───── INPUT DATA ─────

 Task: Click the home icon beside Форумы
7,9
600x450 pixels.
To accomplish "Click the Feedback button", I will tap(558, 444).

─────
───── INPUT DATA ─────

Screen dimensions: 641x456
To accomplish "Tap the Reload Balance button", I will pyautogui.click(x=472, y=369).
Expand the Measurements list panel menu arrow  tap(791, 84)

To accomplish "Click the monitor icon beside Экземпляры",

─────

# YOUR GOAL
Report every line in the listing that holds the word "will".

# TASK OUTPUT
To accomplish "Click the Feedback button", I will tap(558, 444).
To accomplish "Tap the Reload Balance button", I will pyautogui.click(x=472, y=369).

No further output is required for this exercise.